McConnell faced resistance from across his conference, not only from the most moderate and conservative senators but from others as well. Had he pressed forward this week, he almost surely would have lacked the votes even to begin debate on the Bill.
“We will not be on the Bill this week, but we’re still working toward getting at least 50 people in a comfortable place,” said McConnell, who is known as a canny strategist but was forced to acknowledge on Tuesday that he had more work to do.
The delay pushes Senate consideration of the Bill until after a planned recess for the Fourth of July, but it does not guarantee that Republican senators will come together. Opponents of the bill, including patient advocacy groups and medical organisations, plan to lobby senators in their home states next week. Senators are likely to be dogged by demonstrators. Democrats vowed to keep up the pressure, and some Republican senators have suggested that their votes will be difficult to win.
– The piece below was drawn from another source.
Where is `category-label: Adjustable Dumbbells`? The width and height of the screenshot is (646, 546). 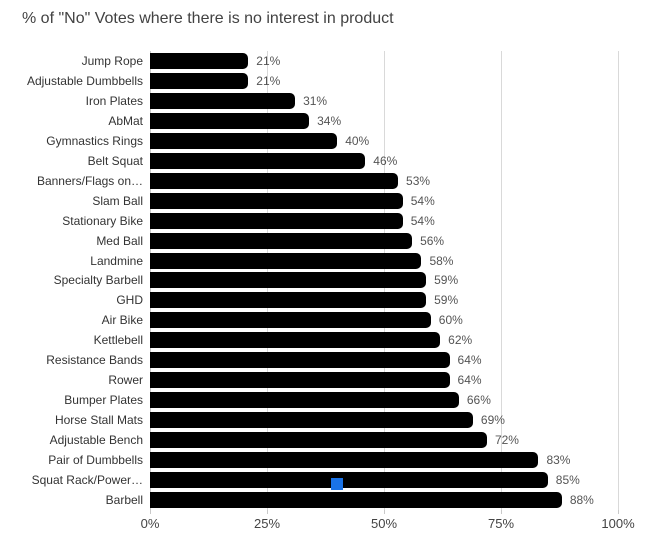
category-label: Adjustable Dumbbells is located at coordinates (84, 80).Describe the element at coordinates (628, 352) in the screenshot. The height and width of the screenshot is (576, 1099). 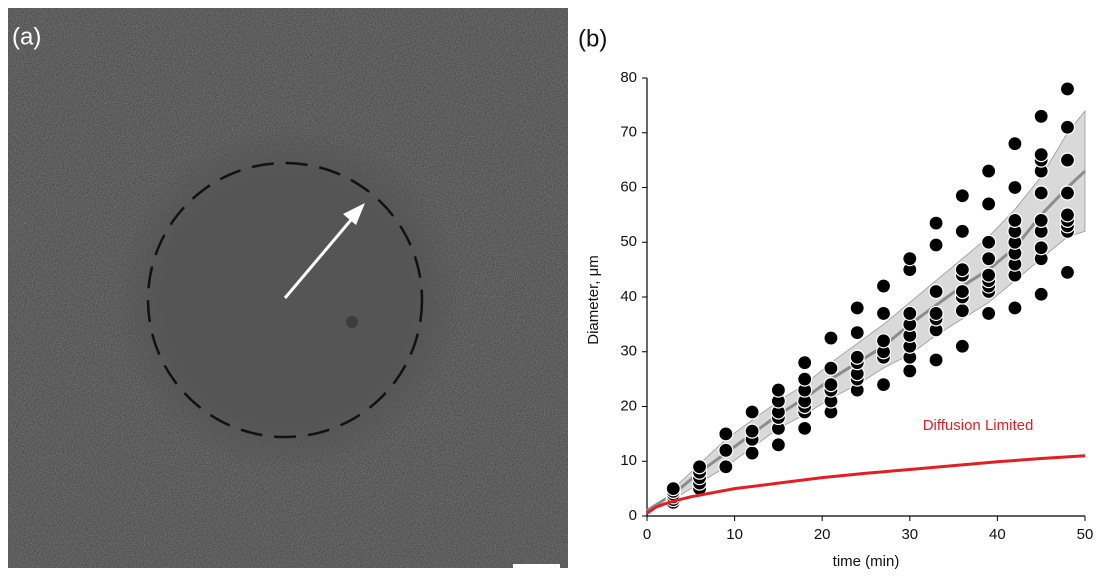
I see `y-tick-label: 30` at that location.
After meeting with President Donald Trump at the White House, McConnell told reporters that if Republicans could not come to an agreement, they would be forced to negotiate a deal with Senator Chuck Schumer of New York, the Democratic leader.
“The status quo is simply unsustainable,” McConnell said. “It’ll be dealt with in one of two ways: Either Republicans will agree and change the status quo, or the markets will continue to collapse, and we’ll have to sit down with Senator Schumer. And my suspicion is that any negotiation with the Democrats would include none of the reforms that we would like to make.” Republicans have promised for seven years to repeal the health law. But McConnell’s announcement on Tuesday was yet another major stumble in the unsteady quest by Republican congressional leaders to deliver a repeal Bill to the desk of Trump, who has yet to sign his first piece of marquee legislation. McConnell, the chief author of the Senate repeal Bill, can afford to lose only two of the 52 Republican senators, but more than a half-dozen have, for widely divergent reasons, expressed deep reservations about the Bill.
Trump, meeting with Republican senators, declared, “We’re getting very close... This will be great if we get it done,” he said. “And if we don’t get it done, it’s just going to be something that we’re not going to like, and that’s OK, and I understand that very well.”